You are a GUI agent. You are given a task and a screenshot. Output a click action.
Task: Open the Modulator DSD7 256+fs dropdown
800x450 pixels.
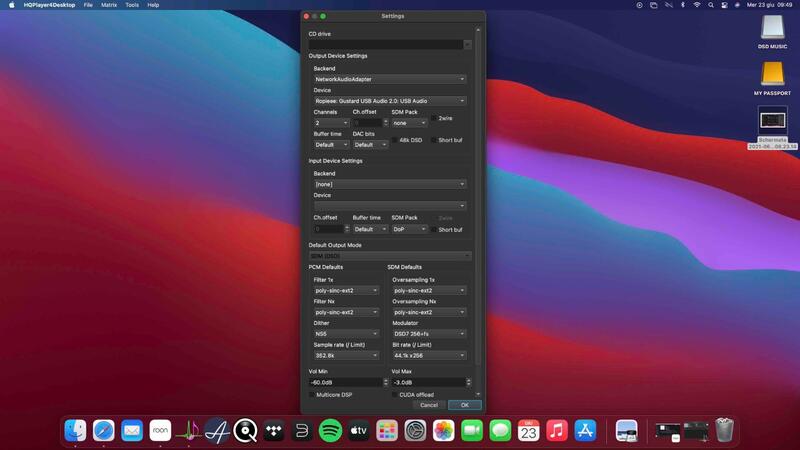(428, 334)
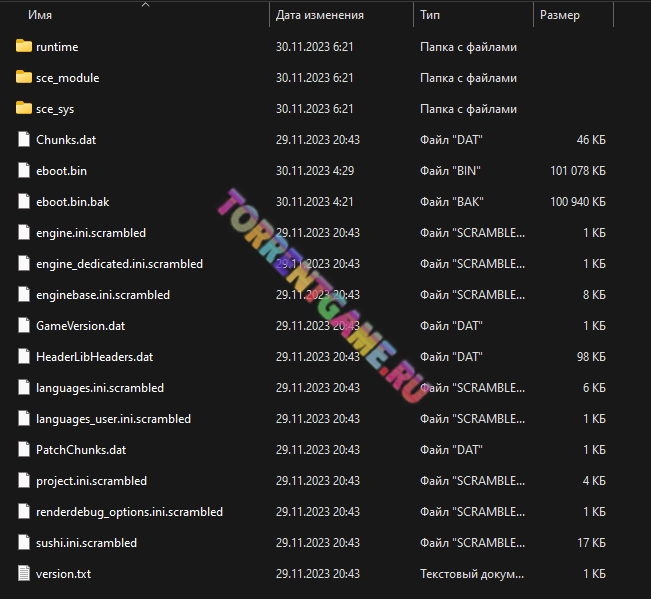Select the sce_module folder icon
This screenshot has width=651, height=599.
(24, 78)
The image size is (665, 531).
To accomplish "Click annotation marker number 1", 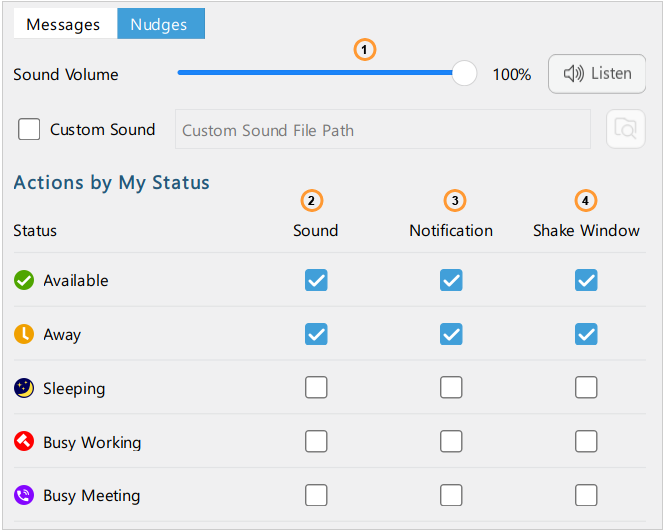I will tap(364, 50).
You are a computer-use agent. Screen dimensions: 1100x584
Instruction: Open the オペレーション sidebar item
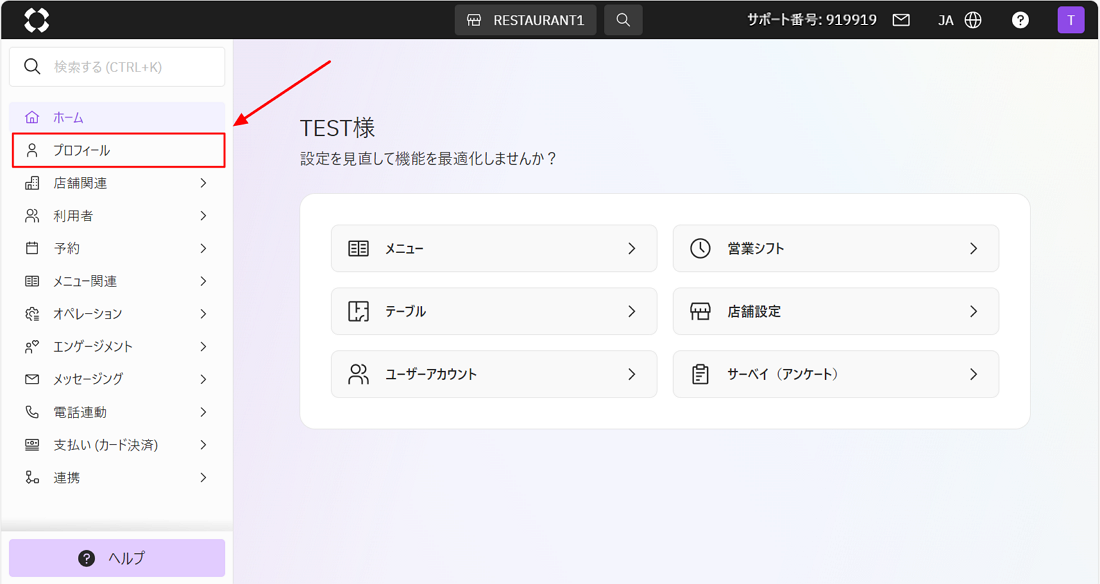point(117,314)
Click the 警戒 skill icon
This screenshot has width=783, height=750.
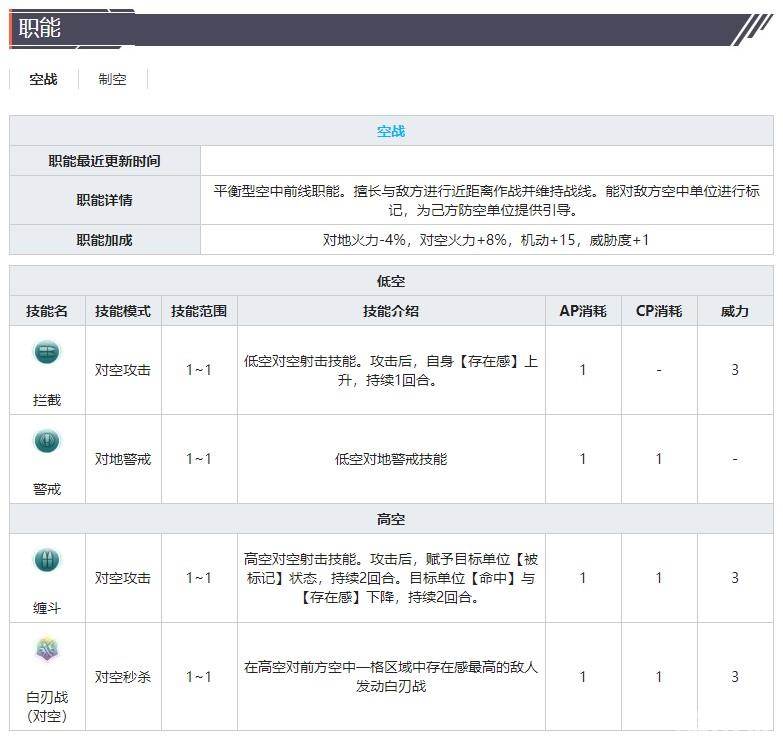pos(47,441)
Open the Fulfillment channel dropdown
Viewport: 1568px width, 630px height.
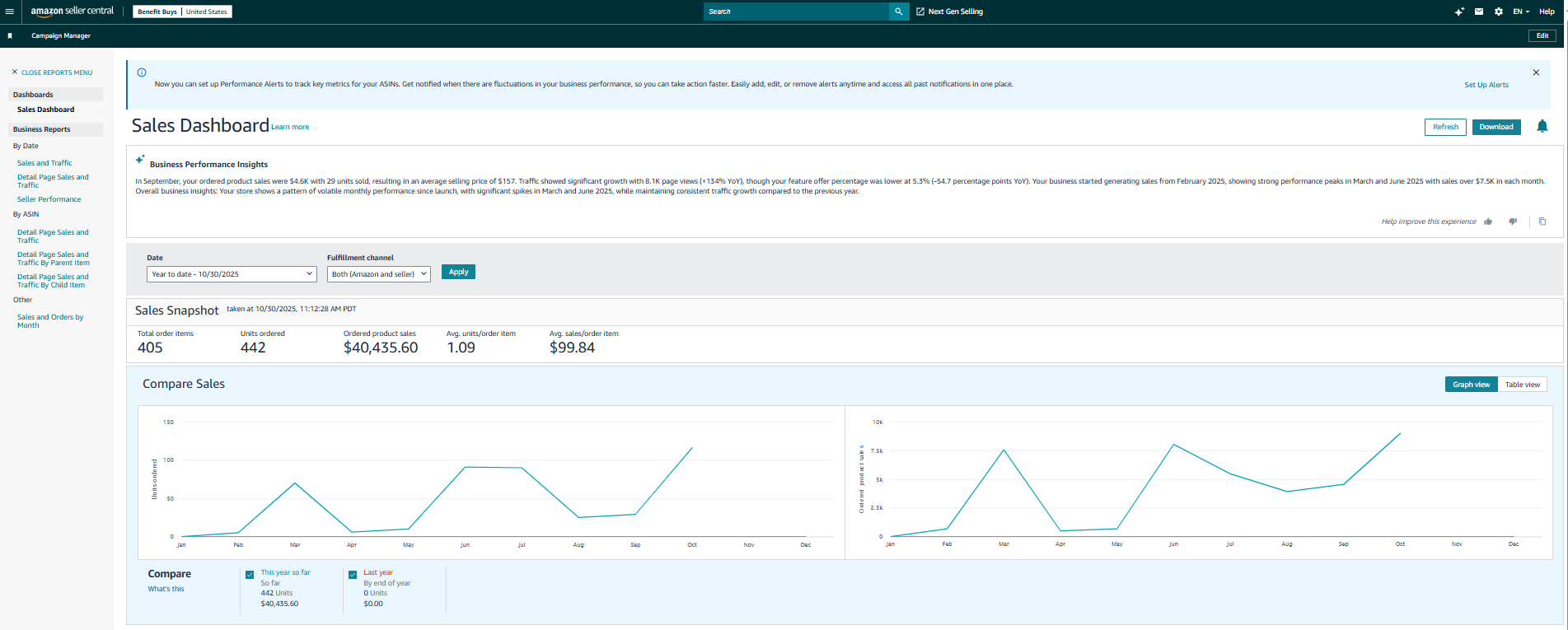[379, 274]
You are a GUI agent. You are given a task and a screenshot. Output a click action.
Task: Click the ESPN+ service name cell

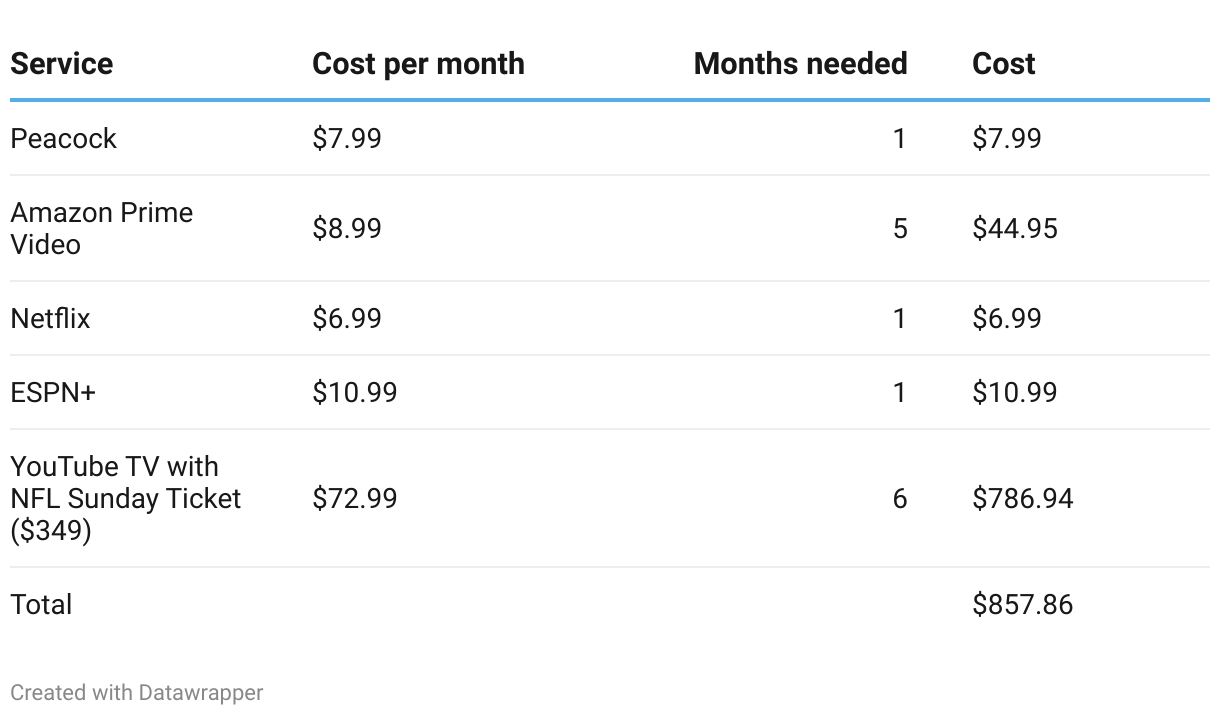pos(53,392)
────
▸ Problem details
In the listing above, find the line with "You are a computer-use" and the line with "Open the Fulfillment channel dropdown". Transcribe those two and everything between, exactly, leaving out pictures.

▸ Expected answer
You are a computer-use agent. Screen dimensions: 1100x584
Instruction: Open the オペレーション sidebar item
point(117,314)
Click the 警戒 skill icon
This screenshot has width=783, height=750.
pos(47,441)
Open the Fulfillment channel dropdown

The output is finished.